シミステツ

走れ、絶望に追いつかれない速さでのシミステツのネタバレレビュー・内容・結末

4.3

このレビューはネタバレを含みます

青春時代の親友、薫が死んだ。薫の死という現実から目を背ける漣。薫の遺した一枚の絵。そこに描かれた「斉木環奈」。彼の大切な存在とは。残した想いとは。漣の知らない薫とは。縋りたい希望とは。

クラブでナンパ、酔っ払いに激昂、居酒屋のトイレの鏡を殴り壊す、押し寄せる絶望。明け方のビルの屋上、差し込む朝日、明日はやってくる。大人はやってくる。大人は絶望か。将来の希望か。飛んでやる。自由に飛び回ってやる。大人へのモラトリアム。薫へのレクイエム。

屋上のシーンはめちゃくちゃよかった。青春を、たしかな今を、力強く、自由に、飛んで、翔んで。

漣は薫の元カノ、理沙子と日本海へ向かって「斉木環奈」を捜し求める。

亡くなってから「お別れ」をする、けじめをつける。踏ん切りをつける。そのための旅だった。薫への想いを、薫との向き合い方を、別れ方を模索する旅。

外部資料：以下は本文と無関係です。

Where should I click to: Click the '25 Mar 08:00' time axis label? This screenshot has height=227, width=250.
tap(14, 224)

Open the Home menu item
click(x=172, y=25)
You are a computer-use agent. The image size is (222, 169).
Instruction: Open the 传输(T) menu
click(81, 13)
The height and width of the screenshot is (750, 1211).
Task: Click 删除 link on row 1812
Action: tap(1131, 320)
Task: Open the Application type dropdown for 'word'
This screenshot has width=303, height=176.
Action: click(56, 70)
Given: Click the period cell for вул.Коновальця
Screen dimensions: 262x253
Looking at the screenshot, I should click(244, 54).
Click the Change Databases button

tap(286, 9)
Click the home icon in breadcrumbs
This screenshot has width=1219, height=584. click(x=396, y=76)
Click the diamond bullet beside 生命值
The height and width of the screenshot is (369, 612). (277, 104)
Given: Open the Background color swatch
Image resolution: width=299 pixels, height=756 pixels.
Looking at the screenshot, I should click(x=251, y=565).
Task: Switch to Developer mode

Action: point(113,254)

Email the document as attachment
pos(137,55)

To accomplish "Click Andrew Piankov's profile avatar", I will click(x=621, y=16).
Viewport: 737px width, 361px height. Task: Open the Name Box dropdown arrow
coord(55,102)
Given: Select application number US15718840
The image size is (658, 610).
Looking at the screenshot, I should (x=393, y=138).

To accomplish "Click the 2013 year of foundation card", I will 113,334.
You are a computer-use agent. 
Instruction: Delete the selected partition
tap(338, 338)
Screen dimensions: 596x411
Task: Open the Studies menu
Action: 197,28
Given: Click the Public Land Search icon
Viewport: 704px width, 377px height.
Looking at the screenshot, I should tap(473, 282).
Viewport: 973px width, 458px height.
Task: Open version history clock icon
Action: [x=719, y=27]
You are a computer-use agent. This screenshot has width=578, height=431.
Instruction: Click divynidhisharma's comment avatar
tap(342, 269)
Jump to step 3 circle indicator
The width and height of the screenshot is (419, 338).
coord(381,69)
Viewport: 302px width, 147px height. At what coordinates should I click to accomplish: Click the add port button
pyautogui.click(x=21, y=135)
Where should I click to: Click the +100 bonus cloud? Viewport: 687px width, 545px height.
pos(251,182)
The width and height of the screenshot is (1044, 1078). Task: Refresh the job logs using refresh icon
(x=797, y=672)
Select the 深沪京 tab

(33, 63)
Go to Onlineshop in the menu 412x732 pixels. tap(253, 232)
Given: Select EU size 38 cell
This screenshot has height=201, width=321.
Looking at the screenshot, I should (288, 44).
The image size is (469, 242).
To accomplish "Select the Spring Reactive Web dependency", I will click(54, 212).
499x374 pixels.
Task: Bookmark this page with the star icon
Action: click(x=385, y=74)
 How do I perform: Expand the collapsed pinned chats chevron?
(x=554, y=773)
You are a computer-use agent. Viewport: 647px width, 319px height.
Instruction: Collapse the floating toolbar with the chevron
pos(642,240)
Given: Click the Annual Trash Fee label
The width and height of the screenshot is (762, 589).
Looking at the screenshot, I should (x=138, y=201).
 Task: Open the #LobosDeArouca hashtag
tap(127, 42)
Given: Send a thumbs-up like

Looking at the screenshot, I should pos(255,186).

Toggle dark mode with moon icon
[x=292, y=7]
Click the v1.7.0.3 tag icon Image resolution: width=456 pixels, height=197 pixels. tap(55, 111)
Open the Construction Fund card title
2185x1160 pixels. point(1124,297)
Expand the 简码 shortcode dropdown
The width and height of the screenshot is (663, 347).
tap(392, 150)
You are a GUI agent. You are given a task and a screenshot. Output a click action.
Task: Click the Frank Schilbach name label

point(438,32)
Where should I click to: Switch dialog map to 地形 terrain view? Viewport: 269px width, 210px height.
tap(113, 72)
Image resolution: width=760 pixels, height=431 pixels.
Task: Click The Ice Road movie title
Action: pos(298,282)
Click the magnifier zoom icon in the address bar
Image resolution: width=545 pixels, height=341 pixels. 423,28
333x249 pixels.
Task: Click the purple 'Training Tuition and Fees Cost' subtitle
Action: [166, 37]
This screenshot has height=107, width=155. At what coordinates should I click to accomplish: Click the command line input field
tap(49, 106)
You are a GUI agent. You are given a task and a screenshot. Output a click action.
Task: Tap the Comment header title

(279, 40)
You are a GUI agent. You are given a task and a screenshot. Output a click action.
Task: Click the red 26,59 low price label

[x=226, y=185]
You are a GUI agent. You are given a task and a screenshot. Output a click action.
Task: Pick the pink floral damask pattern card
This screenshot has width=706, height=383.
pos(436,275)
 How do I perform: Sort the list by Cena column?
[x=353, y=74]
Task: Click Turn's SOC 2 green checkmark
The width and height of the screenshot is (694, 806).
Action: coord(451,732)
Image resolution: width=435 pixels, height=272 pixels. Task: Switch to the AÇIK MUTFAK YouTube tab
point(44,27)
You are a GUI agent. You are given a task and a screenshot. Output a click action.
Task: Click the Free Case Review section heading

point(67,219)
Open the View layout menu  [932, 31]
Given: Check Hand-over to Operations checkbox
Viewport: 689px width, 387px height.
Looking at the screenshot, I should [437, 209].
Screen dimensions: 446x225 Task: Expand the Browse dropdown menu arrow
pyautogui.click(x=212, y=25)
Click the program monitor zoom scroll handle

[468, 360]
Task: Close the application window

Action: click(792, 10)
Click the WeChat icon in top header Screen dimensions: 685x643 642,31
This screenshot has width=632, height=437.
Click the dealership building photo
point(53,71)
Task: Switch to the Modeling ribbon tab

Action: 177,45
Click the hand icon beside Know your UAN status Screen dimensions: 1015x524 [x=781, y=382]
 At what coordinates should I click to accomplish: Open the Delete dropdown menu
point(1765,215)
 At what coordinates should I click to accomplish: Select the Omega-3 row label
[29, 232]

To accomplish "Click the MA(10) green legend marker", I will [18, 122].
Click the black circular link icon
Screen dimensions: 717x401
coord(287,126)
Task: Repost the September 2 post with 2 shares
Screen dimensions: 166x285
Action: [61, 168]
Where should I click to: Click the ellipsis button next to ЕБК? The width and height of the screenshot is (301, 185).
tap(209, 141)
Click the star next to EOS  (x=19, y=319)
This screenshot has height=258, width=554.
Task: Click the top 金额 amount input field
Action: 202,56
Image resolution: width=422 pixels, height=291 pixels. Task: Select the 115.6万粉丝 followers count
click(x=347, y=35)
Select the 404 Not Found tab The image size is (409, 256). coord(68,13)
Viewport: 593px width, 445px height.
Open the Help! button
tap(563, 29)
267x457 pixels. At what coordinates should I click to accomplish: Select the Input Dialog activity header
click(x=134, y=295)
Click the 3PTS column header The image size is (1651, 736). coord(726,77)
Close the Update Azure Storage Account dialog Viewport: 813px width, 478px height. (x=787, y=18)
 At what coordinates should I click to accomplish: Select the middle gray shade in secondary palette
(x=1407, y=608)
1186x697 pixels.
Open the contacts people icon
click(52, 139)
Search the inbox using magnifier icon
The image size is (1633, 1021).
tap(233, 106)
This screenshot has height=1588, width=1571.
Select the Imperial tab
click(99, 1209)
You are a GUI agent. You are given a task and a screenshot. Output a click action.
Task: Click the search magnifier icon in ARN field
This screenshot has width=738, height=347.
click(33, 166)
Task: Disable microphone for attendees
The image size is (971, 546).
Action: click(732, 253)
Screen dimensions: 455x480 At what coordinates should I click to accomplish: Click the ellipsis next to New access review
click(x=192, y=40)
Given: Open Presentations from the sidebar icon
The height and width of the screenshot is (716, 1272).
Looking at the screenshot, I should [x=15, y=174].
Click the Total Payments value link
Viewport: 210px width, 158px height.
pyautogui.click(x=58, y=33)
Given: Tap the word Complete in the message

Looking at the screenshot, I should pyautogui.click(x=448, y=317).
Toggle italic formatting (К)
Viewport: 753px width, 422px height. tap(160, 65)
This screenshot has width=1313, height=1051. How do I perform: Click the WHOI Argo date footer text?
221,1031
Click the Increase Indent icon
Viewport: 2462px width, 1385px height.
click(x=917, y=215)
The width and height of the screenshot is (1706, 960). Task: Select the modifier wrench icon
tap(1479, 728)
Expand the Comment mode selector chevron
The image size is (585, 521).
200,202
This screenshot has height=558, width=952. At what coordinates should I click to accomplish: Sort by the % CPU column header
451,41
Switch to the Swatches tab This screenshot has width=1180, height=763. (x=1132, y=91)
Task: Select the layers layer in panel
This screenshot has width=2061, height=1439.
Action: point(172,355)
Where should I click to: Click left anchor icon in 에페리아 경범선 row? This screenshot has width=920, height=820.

やっとの思いで見つけた「斉木環奈」は富山のキャバ嬢として働いていた。

「走れ、絶望に追いつかれない速さで」

薫の口にしていた言葉だ。
漣の胸の奥から離れない言葉だ。
そんな言葉は中学生の頃聞いていたビジュアルバンドの歌詞だったという。

絶望はもう、やってきている。漂っている。
絶望がやってきていてはもう遅いのだ。
追いつかれていては、走ったところで無駄だ。
どうすればいい?答えなんかなかった。
だって彼の言葉ではない。彼はもういない。
希望を追い求めたところで。

そんな中、出会った、一枚の絵。
拾った猫、そして空に翔ける飛行機。
父への電話。そして残した絵。
生まれる命。

言葉にはならない、言外の表現が多く、詩的で、捉え切るには難しい印象だが、漣の頭の中を一緒に旅するような気分になれる。彼は何を思い、どう生きるのか。絶望は海で、希望は空で、絶望の色は希望を取り込んでいる。朝はちょっぴり儚げでぼんやりしてて。坂道を自転車で駆け下りると、少しだけ希望に近づける気がした。

絶望から逃げるのではなく、希望を迎えに行こう。